Sie erzählten sich wieder von dem, was sie so beschäftigte, dass nichts anderes dagegen in Betracht kam. Sie war nicht mehr allein die, die sich etwas zusammenphantasierte von einem Lande, das ein Paradies war und das sie eigentlich doch kaum kannte, auch er, angesteckt von ihrer Begeisterung, war voll fiebernder Sehnsucht. Bolivien — Cochabamba! Und wenn es doch dort vielleicht auch nicht ganz so sein sollte wie in seinen kühnen Träumen, tausendmal schöner war’s doch dort und tausendmal besser als hier. Sie klagten sich gegenseitig ihr Leid. Er sehnte sich fort von einem Vater, bei dem sein Zuhause nichts als Bedrückung war; in einem dumpfen Gefühl der Auflehnung gegen die väterliche Autorität übersah er die Liebe der Mutter. Und was Hans-Joachim noch niemandem gesagt hatte, seiner Mutter nicht, keinem seiner Altersgenossen, was er sich selbst noch nicht eingestanden hatte in mancher Stunde, in der er mit sich rang, um eine Empörung gegen den Vater loszuwerden, die fast Hass werden wollte, das sagte er jetzt seiner Freundin. Sie klagten sich gegenseitig ihr Leid; es wuchs dadurch und wurde fast unerträglich, indem sie sich’s klagten.
„Ich habe schon einmal daran gedacht, Schluss zu machen“, sagte er ganz leise.
Entsetzt fuhr sie auf, warf sich an seinen Hals, ihn umklammernd: „O nein, nein, das darfst du nicht!“
„Aber Louisa, doch so nicht!“ Er löste ihre Arme von seinem Hals. „Sei ruhig, Kind! Fortlaufen wollte ich.
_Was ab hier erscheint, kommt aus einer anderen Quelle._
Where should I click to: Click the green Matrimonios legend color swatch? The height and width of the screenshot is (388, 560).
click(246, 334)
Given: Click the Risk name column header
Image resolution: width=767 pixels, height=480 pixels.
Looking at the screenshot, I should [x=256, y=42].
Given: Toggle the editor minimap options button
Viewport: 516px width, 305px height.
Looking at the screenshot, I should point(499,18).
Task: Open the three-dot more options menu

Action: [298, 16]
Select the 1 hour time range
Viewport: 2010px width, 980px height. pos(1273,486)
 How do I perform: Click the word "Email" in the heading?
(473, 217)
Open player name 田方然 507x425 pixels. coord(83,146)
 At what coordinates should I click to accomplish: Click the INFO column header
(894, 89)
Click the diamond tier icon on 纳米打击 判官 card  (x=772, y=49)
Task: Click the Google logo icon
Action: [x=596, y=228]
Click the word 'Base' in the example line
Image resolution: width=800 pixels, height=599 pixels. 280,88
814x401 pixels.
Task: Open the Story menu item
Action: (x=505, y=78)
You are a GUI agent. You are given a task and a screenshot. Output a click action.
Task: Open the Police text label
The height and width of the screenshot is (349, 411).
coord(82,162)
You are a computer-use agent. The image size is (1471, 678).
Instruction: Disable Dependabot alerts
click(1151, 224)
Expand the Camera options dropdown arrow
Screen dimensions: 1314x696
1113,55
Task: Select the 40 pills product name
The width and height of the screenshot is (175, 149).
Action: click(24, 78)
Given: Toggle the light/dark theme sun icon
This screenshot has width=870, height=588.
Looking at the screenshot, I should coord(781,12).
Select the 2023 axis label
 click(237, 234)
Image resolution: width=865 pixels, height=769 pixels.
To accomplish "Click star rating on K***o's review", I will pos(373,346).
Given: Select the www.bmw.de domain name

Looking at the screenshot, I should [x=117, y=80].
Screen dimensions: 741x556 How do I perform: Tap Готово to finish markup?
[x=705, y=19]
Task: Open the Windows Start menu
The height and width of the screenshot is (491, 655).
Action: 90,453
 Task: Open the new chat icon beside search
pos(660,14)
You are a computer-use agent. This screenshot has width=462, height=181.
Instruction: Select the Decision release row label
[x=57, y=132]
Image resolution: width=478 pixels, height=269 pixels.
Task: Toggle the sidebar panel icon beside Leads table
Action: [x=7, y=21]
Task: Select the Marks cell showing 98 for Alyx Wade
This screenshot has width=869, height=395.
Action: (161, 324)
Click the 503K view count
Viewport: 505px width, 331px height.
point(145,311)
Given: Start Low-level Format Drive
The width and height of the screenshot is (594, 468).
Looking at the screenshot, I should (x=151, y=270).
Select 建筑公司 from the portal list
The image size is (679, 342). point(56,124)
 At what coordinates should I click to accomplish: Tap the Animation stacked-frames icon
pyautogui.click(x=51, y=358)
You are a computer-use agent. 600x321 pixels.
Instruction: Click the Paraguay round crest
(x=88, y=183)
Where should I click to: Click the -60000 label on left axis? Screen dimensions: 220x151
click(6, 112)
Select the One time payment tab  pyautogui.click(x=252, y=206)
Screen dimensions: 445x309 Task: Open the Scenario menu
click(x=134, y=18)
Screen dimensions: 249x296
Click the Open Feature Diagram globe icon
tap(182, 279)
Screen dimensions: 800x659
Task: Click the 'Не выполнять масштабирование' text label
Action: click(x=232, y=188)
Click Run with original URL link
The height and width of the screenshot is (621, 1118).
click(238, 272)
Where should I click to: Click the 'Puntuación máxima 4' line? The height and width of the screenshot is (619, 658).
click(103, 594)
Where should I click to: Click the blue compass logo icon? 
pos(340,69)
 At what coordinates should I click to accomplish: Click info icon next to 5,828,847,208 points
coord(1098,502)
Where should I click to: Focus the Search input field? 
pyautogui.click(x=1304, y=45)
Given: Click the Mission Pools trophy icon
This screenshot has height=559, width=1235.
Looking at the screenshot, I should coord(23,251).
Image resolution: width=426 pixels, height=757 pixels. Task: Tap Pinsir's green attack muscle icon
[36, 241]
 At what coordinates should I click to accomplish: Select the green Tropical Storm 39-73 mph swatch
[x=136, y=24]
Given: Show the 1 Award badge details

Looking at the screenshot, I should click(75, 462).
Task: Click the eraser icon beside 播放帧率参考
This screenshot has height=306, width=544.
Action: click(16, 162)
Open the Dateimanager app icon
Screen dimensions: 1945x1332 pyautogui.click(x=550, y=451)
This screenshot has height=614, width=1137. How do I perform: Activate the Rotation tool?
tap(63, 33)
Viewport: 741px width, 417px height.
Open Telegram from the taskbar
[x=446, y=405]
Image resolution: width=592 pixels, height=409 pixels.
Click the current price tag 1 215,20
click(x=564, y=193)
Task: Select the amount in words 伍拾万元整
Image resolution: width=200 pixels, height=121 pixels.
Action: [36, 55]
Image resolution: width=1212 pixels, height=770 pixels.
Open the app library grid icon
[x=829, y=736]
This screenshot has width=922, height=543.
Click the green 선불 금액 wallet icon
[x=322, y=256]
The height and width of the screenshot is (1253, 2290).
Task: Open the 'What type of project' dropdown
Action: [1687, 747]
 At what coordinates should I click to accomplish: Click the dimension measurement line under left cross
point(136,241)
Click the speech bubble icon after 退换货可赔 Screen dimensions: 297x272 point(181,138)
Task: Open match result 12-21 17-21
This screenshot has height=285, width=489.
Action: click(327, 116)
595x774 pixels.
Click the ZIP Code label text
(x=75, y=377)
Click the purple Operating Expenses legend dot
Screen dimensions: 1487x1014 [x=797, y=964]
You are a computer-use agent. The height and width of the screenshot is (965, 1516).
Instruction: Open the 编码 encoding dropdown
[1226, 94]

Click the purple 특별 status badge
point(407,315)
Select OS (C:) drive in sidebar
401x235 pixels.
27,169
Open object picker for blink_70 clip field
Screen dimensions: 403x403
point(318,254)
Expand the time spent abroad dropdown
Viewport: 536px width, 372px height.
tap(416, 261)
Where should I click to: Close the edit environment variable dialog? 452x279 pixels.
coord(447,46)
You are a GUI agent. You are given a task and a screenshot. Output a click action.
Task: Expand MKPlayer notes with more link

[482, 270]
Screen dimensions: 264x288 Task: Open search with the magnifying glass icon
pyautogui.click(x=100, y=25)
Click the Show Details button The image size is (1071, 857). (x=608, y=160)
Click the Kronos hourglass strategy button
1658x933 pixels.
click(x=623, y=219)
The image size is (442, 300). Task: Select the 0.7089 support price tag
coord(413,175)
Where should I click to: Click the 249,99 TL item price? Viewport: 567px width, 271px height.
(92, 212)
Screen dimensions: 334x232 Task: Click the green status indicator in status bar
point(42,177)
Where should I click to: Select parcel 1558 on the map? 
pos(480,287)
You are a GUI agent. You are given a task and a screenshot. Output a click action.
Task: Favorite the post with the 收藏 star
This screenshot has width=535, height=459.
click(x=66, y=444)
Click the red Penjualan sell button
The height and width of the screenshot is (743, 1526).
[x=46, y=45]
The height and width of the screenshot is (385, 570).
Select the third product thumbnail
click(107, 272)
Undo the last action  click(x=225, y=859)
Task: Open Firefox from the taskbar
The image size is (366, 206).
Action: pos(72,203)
Ich hab’s satt zu Hause.“
„Ach ja, wir wollen allem entfliehen“, sagte Louisa. — —
Sie gingen weit miteinander in die Felder hinaus. Noch waren die kahl, kein Hälmchen jungen Grases zeigte sich, nur die Wintersaat stand hartgrün, von ein wenig vermehtem Schnee bedeckt, und fror. Auch Louisa fror.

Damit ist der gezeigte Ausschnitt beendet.